**Requirement:** Render every line of the records below as a Markdown table with two columns, Row and Line. Number the rows consecutively and omit blank lines.

**Excerpted data:**
******

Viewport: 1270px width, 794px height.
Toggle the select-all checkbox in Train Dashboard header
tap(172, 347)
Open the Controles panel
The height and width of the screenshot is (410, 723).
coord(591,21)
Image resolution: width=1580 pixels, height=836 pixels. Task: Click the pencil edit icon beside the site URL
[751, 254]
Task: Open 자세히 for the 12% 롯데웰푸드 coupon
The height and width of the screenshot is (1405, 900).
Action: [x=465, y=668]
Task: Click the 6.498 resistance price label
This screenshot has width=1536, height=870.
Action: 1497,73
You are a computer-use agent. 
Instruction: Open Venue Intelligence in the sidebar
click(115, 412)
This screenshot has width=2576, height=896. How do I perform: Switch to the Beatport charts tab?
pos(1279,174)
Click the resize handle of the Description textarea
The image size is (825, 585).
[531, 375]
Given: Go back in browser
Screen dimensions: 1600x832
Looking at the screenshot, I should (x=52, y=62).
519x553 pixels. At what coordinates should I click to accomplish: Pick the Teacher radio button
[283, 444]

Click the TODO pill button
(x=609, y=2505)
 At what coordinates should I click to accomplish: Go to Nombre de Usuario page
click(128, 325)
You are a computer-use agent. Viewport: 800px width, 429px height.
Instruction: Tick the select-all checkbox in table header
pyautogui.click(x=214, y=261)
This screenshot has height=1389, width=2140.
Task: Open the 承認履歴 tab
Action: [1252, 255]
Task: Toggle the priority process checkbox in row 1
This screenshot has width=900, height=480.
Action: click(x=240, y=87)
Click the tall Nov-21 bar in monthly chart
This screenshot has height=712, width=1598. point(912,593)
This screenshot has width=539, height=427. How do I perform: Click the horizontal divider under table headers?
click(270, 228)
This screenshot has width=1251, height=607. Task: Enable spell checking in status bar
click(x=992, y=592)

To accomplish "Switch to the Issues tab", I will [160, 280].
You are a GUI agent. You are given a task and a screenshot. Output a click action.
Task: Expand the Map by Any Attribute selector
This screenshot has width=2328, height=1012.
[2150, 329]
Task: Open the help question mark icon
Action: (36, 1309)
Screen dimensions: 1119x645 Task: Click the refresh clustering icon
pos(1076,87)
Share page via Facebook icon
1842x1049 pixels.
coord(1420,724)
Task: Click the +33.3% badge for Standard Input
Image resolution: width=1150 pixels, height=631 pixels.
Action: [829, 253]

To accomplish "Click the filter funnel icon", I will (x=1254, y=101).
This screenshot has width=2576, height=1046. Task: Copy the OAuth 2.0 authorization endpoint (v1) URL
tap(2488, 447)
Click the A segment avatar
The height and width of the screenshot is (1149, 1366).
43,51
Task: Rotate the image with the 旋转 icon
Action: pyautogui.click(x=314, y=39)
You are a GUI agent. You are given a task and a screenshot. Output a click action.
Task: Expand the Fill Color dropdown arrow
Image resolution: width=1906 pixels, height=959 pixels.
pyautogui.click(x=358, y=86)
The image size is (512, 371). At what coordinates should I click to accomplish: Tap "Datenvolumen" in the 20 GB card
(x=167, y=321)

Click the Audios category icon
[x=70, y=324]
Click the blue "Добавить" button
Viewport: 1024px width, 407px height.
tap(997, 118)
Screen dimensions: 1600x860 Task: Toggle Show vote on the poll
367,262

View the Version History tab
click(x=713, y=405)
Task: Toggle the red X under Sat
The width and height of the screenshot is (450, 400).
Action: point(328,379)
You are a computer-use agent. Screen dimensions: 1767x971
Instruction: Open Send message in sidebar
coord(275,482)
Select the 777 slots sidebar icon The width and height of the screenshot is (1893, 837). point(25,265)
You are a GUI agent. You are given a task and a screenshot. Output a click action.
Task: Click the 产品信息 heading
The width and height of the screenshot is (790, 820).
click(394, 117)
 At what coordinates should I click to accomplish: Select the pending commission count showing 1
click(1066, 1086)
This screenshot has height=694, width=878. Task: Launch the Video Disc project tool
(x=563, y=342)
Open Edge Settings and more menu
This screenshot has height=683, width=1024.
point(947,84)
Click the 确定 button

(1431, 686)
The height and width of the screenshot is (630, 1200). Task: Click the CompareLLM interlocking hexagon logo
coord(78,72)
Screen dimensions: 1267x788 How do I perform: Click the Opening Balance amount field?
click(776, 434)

******

**Task solution:**
| Row | Line |
|---|---|
| 1 | Viewport: 1270px width, 794px height. |
| 2 | Toggle the select-all checkbox in Train Dashboard header |
| 3 | tap(172, 347) |
| 4 | Open the Controles panel |
| 5 | The height and width of the screenshot is (410, 723). |
| 6 | coord(591,21) |
| 7 | Image resolution: width=1580 pixels, height=836 pixels. Task: Click the pencil edit icon beside the site URL |
| 8 | [751, 254] |
| 9 | Task: Open 자세히 for the 12% 롯데웰푸드 coupon |
| 10 | The height and width of the screenshot is (1405, 900). |
| 11 | Action: [x=465, y=668] |
| 12 | Task: Click the 6.498 resistance price label |
| 13 | This screenshot has width=1536, height=870. |
| 14 | Action: 1497,73 |
| 15 | You are a computer-use agent.  |
| 16 | Instruction: Open Venue Intelligence in the sidebar |
| 17 | click(115, 412) |
| 18 | This screenshot has width=2576, height=896. How do I perform: Switch to the Beatport charts tab? |
| 19 | pos(1279,174) |
| 20 | Click the resize handle of the Description textarea |
| 21 | The image size is (825, 585). |
| 22 | [531, 375] |
| 23 | Given: Go back in browser |
| 24 | Screen dimensions: 1600x832 |
| 25 | Looking at the screenshot, I should (x=52, y=62). |
| 26 | 519x553 pixels. At what coordinates should I click to accomplish: Pick the Teacher radio button |
| 27 | [283, 444] |
| 28 | Click the TODO pill button |
| 29 | (x=609, y=2505) |
| 30 |  At what coordinates should I click to accomplish: Go to Nombre de Usuario page |
| 31 | click(128, 325) |
| 32 | You are a computer-use agent. Viewport: 800px width, 429px height. |
| 33 | Instruction: Tick the select-all checkbox in table header |
| 34 | pyautogui.click(x=214, y=261) |
| 35 | This screenshot has height=1389, width=2140. |
| 36 | Task: Open the 承認履歴 tab |
| 37 | Action: [1252, 255] |
| 38 | Task: Toggle the priority process checkbox in row 1 |
| 39 | This screenshot has width=900, height=480. |
| 40 | Action: click(x=240, y=87) |
| 41 | Click the tall Nov-21 bar in monthly chart |
| 42 | This screenshot has height=712, width=1598. point(912,593) |
| 43 | This screenshot has width=539, height=427. How do I perform: Click the horizontal divider under table headers? |
| 44 | click(270, 228) |
| 45 | This screenshot has width=1251, height=607. Task: Enable spell checking in status bar |
| 46 | click(x=992, y=592) |
| 47 | To accomplish "Switch to the Issues tab", I will [160, 280]. |
| 48 | You are a GUI agent. You are given a task and a screenshot. Output a click action. |
| 49 | Task: Expand the Map by Any Attribute selector |
| 50 | This screenshot has width=2328, height=1012. |
| 51 | [2150, 329] |
| 52 | Task: Open the help question mark icon |
| 53 | Action: (36, 1309) |
| 54 | Screen dimensions: 1119x645 Task: Click the refresh clustering icon |
| 55 | pos(1076,87) |
| 56 | Share page via Facebook icon |
| 57 | 1842x1049 pixels. |
| 58 | coord(1420,724) |
| 59 | Task: Click the +33.3% badge for Standard Input |
| 60 | Image resolution: width=1150 pixels, height=631 pixels. |
| 61 | Action: [829, 253] |
| 62 | To accomplish "Click the filter funnel icon", I will (x=1254, y=101). |
| 63 | This screenshot has width=2576, height=1046. Task: Copy the OAuth 2.0 authorization endpoint (v1) URL |
| 64 | tap(2488, 447) |
| 65 | Click the A segment avatar |
| 66 | The height and width of the screenshot is (1149, 1366). |
| 67 | 43,51 |
| 68 | Task: Rotate the image with the 旋转 icon |
| 69 | Action: pyautogui.click(x=314, y=39) |
| 70 | You are a GUI agent. You are given a task and a screenshot. Output a click action. |
| 71 | Task: Expand the Fill Color dropdown arrow |
| 72 | Image resolution: width=1906 pixels, height=959 pixels. |
| 73 | pyautogui.click(x=358, y=86) |
| 74 | The image size is (512, 371). At what coordinates should I click to accomplish: Tap "Datenvolumen" in the 20 GB card |
| 75 | (x=167, y=321) |
| 76 | Click the Audios category icon |
| 77 | [x=70, y=324] |
| 78 | Click the blue "Добавить" button |
| 79 | Viewport: 1024px width, 407px height. |
| 80 | tap(997, 118) |
| 81 | Screen dimensions: 1600x860 Task: Toggle Show vote on the poll |
| 82 | 367,262 |
| 83 | View the Version History tab |
| 84 | click(x=713, y=405) |
| 85 | Task: Toggle the red X under Sat |
| 86 | The width and height of the screenshot is (450, 400). |
| 87 | Action: point(328,379) |
| 88 | You are a computer-use agent. Screen dimensions: 1767x971 |
| 89 | Instruction: Open Send message in sidebar |
| 90 | coord(275,482) |
| 91 | Select the 777 slots sidebar icon The width and height of the screenshot is (1893, 837). point(25,265) |
| 92 | You are a GUI agent. You are given a task and a screenshot. Output a click action. |
| 93 | Task: Click the 产品信息 heading |
| 94 | The width and height of the screenshot is (790, 820). |
| 95 | click(394, 117) |
| 96 |  At what coordinates should I click to accomplish: Select the pending commission count showing 1 |
| 97 | click(1066, 1086) |
| 98 | This screenshot has height=694, width=878. Task: Launch the Video Disc project tool |
| 99 | (x=563, y=342) |
| 100 | Open Edge Settings and more menu |
| 101 | This screenshot has height=683, width=1024. |
| 102 | point(947,84) |
| 103 | Click the 确定 button |
| 104 | (1431, 686) |
| 105 | The height and width of the screenshot is (630, 1200). Task: Click the CompareLLM interlocking hexagon logo |
| 106 | coord(78,72) |
| 107 | Screen dimensions: 1267x788 How do I perform: Click the Opening Balance amount field? |
| 108 | click(776, 434) |